* EXERCISE DIRECTIONS
Continue the BernoulliNB documentation page from its last line.

BernoulliNB¶
Bernoulli Naive Bayes.
Bernoulli Naive Bayes model learns from occurrences between features such as word counts and discrete classes. The input vector must contain positive values, such as counts or TF-IDF values.
Parameters¶
-
alpha
Default →
1.0
Additive (Laplace/Lidstone) smoothing parameter (use 0 for no smoothing).
-
true_threshold
Default →
0.0
Threshold for binarizing (mapping to booleans) features.
Attributes¶
-
class_counts (collections.Counter)
Number of times each class has been seen.
-
feature_counts (collections.defaultdict)
Total frequencies per feature and class.
Examples¶
import pandas as pd
from river import compose
from river import feature_extraction
from river import naive_bayes
docs = [
("Chinese Beijing Chinese", "yes"),
("Chinese Chinese Shanghai", "yes"),
("Chinese Macao", "yes"),
("Tokyo Japan Chinese", "no")
]
model = compose.Pipeline(
("tokenize", feature_extraction.BagOfWords(lowercase=False)),
("nb", naive_bayes.BernoulliNB(alpha=1))
)
for sentence, label in docs:
model = model.learn_one(sentence, label)
model["nb"].p_class("yes")
0.75
model["nb"].p_class("no")
0.25
model.predict_proba_one("test")
{'yes': 0.883..., 'no': 0.116...}
model.predict_one("test")

* MATERIAL SUPPLIED

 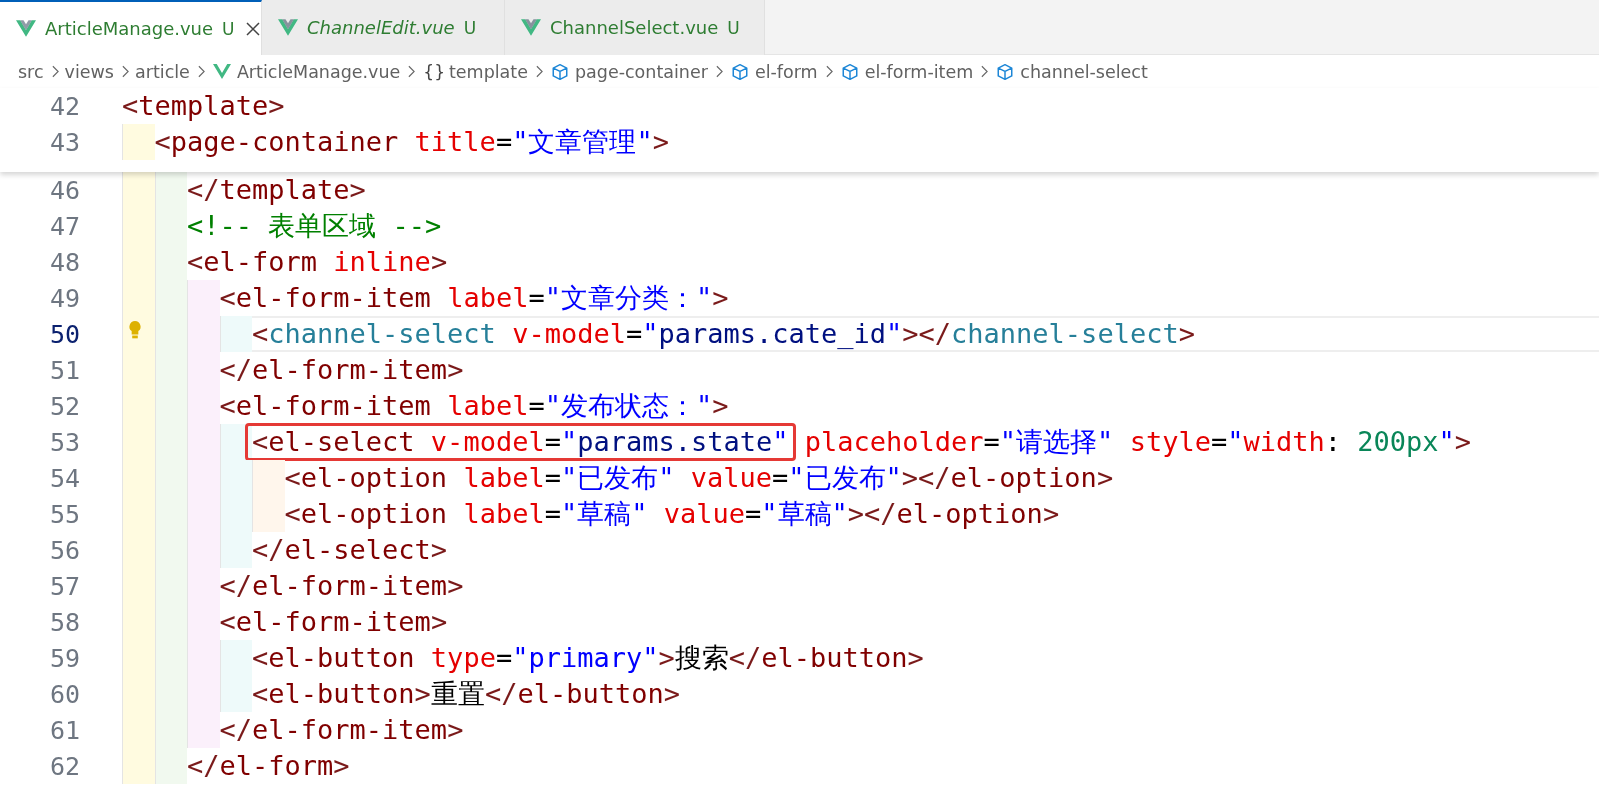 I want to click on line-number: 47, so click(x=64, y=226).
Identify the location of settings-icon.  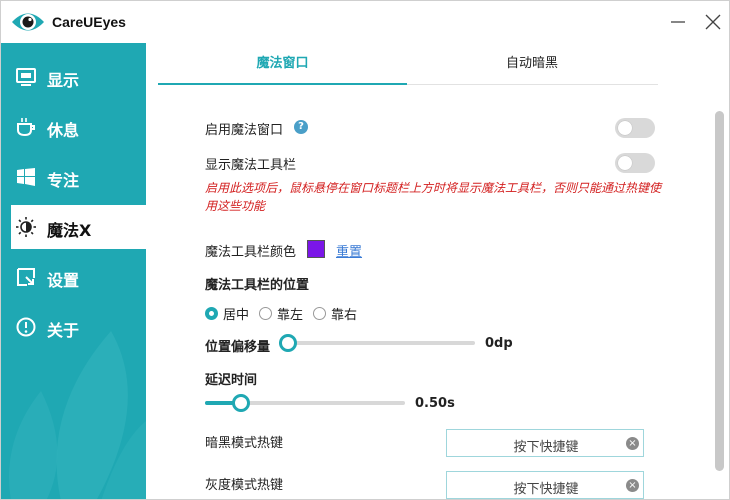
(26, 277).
--
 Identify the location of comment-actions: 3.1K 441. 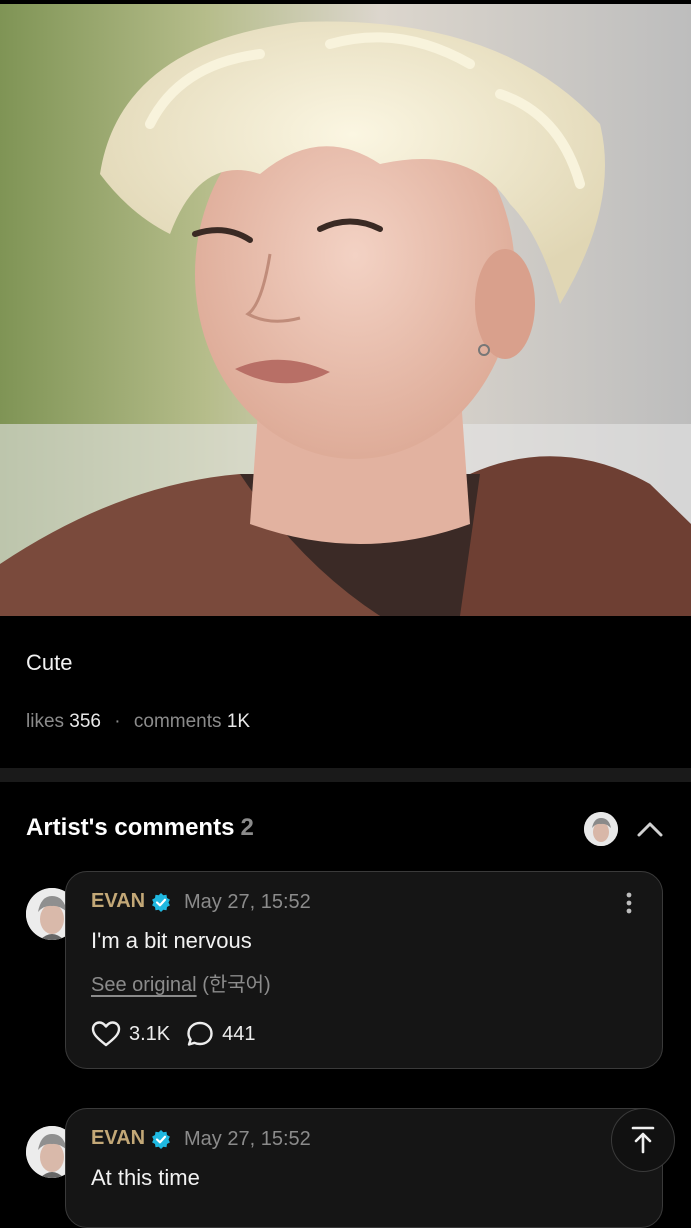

* TASK RESULT
'yes'
You can train the model and make predictions in mini-batch mode using the class methods
learn_many
and predict_many
.
df_docs = pd.DataFrame(docs, columns = ["docs", "y"])
X = pd.Series([
"Chinese Beijing Chinese",
"Chinese Chinese Shanghai",
"Chinese Macao",
"Tokyo Japan Chinese"
])
y = pd.Series(["yes", "yes", "yes", "no"])
model = compose.Pipeline(
("tokenize", feature_extraction.BagOfWords(lowercase=False)),
("nb", naive_bayes.BernoulliNB(alpha=1))
)
model = model.learn_many(X, y)
unseen = pd.Series(["Taiwanese Taipei", "Chinese Shanghai"])
model.predict_proba_many(unseen)
no yes
0 0.116846 0.883154
1 0.047269 0.952731
model.predict_many(unseen)
0 yes
1 yes
dtype: object
Methods¶
joint_log_likelihood
Computes the joint log likelihood of input features.
Parameters
- x — 'dict'
Returns
float: Mapping between classes and joint log likelihood.
joint_log_likelihood_many
Computes the joint log likelihood of input features.
Parameters
- X — 'pd.DataFrame'
Returns
pd.DataFrame: Input samples joint log likelihood.
learn_many
Learn from a batch of count vectors.
Parameters
- X — 'pd.DataFrame'
- y — 'pd.Series'
Returns
MiniBatchClassifier: self
learn_one
Updates the model with a single observation.
Parameters
- x — 'dict'
- y — 'base.typing.ClfTarget'
Returns
Classifier: self
p_class
p_class_many
p_feature_given_class
predict_many
Predict the outcome for each given sample.
Parameters
- X — 'pd.DataFrame'
Returns
pd.Series: The predicted labels.
predict_one
Predict the label of a set of features x
.
Parameters
- x — 'dict'
- kwargs
Returns
base.typing.ClfTarget | None: The predicted label.
predict_proba_many
Return probabilities using the log-likelihoods in mini-batchs setting.
Parameters
- X — 'pd.DataFrame'
predict_proba_one
Return probabilities using the log-likelihoods.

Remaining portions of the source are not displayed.